▶ **READING PASSAGE**
'''

What's the scoop on these popular products?
By Denise Mann
WebMD Weight Loss Clinic - Feature
Reviewed By Brunilda Nazario, MD
You've been on a low-carb diet for a few weeks now and, sure, the pounds are melting off. The problem? You really miss pancakes, muffins, bagels, and pasta!
If that's the case, maybe you can have your cake and eat it too by taking starch blockers before you eat your favorite carbohydrate-laden food.
"It's a high-protein diet made doable," says Steven Rosenblatt, MD, PhD, a family practitioner in Los Angeles and co-author of The Starch Blocker Diet.
The increasing popularity of low-carb diets such as Atkins, South Beach, Protein Power, and Sugar Buster's seems to have boosted sales of starch blockers. The Washington Post recently reported that Spins, a San Francisco-based marketing company, saw sales of starch blockers jump 900% since September 2002.
Some diet experts, however, caution consumers who are overeager for a magic bullet that this isn't it.
'High-Protein Diet Made Doable'
"The starch blocker diet grew out of my medical practice where I was seeing patients who were 20, 30, 40, and 50 pounds overweight and really had to bring their blood pressure down and I would say 'eat less and exercise more' but that wasn't good enough," he tells WebMD.
Using supplements available at most drug- and health-food stores, "the new diet blocks the conversion of starch into sugar so you can incorporate starch into the diet," he says. "It's a tool that people can use with high-protein diets and include starches," he says.
"The actual starch blocker is an enzyme taken from white kidney beans that, when taken before consuming carbohydrates, inhibit the body's production of the starch-digesting enzyme, alpha-amylase," he says.

'''

▶ **WORK REQUEST A**
Answer these questions using the starch blocker article.
(i) In what city does Steven Rosenblatt work as a family practitioner?
(ii) By what percentage did Spins see sales of starch blockers rise since September 2002?
(iii) From what food is the actual starch blocker enzyme taken?
▶ **WORK REQUEST B**
Rewrite the part of the starch blocker article between "What's the scoop" and "bagels, and pasta!", inclusive, renaming "pancakes" as "waffles".
▶ **WORK REQUEST C**
Decide whether each statement agrees with the starch blocker article. Answer yes or no, and quote the words that decide it.
(i) The article was reviewed by Brunilda Nazario, MD.
(ii) Spins is a marketing company based in Washington.
(iii) The starch blocker enzyme inhibits the body's production of alpha-amylase.

Collected data entries
'''

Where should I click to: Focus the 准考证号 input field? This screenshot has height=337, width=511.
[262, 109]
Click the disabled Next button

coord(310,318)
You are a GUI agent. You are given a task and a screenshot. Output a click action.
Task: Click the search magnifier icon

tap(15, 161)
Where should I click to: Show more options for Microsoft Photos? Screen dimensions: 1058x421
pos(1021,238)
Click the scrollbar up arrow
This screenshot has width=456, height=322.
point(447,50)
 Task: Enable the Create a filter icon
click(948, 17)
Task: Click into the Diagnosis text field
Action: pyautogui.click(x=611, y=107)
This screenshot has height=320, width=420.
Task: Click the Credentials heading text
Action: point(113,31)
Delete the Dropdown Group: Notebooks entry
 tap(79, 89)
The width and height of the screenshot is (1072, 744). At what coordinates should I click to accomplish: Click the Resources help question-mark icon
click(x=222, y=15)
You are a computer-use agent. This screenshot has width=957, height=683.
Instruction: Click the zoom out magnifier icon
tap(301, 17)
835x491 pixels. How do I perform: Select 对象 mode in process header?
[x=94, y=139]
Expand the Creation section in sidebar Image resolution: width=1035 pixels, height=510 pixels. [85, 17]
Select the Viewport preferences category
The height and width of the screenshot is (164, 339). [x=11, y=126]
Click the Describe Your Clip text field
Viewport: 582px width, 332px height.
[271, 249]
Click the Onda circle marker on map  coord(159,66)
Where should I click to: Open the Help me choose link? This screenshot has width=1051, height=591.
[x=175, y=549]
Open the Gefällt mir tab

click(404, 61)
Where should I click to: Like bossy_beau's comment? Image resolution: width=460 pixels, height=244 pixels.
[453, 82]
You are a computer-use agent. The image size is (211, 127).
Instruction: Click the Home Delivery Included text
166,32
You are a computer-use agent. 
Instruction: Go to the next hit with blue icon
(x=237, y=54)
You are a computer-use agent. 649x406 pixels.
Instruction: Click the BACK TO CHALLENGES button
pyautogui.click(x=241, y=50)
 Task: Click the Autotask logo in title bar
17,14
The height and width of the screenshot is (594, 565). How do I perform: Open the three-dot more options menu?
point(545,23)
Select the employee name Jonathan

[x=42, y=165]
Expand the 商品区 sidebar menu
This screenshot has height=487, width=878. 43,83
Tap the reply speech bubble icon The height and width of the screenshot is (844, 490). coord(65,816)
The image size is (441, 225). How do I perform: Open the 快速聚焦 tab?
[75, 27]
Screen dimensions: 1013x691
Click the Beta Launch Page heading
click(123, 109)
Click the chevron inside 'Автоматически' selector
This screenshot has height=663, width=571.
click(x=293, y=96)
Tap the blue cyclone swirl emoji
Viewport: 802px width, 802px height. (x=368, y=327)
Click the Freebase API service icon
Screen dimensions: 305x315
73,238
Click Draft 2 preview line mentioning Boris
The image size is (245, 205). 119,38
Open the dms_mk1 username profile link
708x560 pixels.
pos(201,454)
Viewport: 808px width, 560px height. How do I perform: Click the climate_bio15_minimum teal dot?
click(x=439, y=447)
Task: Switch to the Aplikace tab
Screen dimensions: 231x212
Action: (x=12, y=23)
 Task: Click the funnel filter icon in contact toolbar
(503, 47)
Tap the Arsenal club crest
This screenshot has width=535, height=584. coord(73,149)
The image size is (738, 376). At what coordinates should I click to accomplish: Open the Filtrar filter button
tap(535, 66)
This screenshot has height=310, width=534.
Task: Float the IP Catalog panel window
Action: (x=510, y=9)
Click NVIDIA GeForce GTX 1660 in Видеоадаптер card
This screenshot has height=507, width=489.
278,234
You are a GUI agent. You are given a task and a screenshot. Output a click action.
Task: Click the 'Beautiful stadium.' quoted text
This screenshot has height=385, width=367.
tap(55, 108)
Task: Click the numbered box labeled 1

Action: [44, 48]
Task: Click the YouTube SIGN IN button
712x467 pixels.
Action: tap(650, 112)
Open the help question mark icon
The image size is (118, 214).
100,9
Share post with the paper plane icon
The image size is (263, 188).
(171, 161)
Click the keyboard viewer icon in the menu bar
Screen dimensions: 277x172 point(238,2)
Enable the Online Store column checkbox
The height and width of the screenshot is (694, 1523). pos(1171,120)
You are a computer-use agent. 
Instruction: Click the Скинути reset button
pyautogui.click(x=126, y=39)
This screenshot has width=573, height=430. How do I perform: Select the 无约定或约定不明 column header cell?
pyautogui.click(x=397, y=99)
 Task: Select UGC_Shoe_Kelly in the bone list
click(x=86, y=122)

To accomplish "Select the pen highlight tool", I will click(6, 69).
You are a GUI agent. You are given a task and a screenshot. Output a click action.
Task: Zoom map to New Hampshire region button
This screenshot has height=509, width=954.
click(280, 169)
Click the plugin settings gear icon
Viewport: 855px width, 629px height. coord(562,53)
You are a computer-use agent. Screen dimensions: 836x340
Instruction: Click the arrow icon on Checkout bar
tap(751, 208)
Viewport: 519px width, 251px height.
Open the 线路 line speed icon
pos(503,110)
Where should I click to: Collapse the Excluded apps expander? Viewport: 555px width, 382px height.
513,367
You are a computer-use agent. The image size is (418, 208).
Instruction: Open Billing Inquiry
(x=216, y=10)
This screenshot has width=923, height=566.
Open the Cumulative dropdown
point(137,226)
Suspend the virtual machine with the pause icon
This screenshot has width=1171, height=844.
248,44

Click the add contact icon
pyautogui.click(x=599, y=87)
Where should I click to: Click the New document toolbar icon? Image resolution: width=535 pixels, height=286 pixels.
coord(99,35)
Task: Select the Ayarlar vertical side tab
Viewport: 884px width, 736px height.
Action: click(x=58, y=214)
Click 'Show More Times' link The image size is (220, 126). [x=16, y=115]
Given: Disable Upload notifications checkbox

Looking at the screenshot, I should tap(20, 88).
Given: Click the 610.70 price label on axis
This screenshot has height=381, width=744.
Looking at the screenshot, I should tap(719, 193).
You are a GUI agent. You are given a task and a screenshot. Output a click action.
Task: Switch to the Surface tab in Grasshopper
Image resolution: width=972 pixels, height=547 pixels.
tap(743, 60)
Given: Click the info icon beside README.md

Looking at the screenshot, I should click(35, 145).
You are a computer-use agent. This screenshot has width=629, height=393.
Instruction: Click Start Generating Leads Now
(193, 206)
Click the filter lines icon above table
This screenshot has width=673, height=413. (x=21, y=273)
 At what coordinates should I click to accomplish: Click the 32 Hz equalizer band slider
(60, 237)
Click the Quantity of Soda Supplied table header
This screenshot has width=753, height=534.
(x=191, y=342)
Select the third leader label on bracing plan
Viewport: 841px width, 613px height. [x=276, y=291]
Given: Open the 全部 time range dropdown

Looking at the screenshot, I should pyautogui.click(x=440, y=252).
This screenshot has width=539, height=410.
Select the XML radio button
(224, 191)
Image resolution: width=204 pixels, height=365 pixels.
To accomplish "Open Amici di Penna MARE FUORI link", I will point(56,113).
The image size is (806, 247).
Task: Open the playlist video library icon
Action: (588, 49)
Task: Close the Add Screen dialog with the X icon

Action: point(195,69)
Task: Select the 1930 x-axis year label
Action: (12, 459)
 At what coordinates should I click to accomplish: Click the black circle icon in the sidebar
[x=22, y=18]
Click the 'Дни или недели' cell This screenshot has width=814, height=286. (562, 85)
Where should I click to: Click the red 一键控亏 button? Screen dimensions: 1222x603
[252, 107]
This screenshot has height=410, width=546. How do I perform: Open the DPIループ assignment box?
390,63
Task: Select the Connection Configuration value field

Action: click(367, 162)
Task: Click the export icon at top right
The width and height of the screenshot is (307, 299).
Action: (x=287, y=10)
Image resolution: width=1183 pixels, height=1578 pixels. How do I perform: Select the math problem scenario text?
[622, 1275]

'''

▶ **SOLUTION A**
(i) Los Angeles
(ii) 900%
(iii) White kidney beans

▶ **SOLUTION B**
What's the scoop on these popular products?
By Denise Mann
WebMD Weight Loss Clinic - Feature
Reviewed By Brunilda Nazario, MD
You've been on a low-carb diet for a few weeks now and, sure, the pounds are melting off. The problem? You really miss waffles, muffins, bagels, and pasta!

▶ **SOLUTION C**
(i) Yes: "Reviewed By Brunilda Nazario, MD"
(ii) No: "Spins, a San Francisco-based marketing company"
(iii) Yes: "inhibit the body's production of the starch-digesting enzyme, alpha-amylase"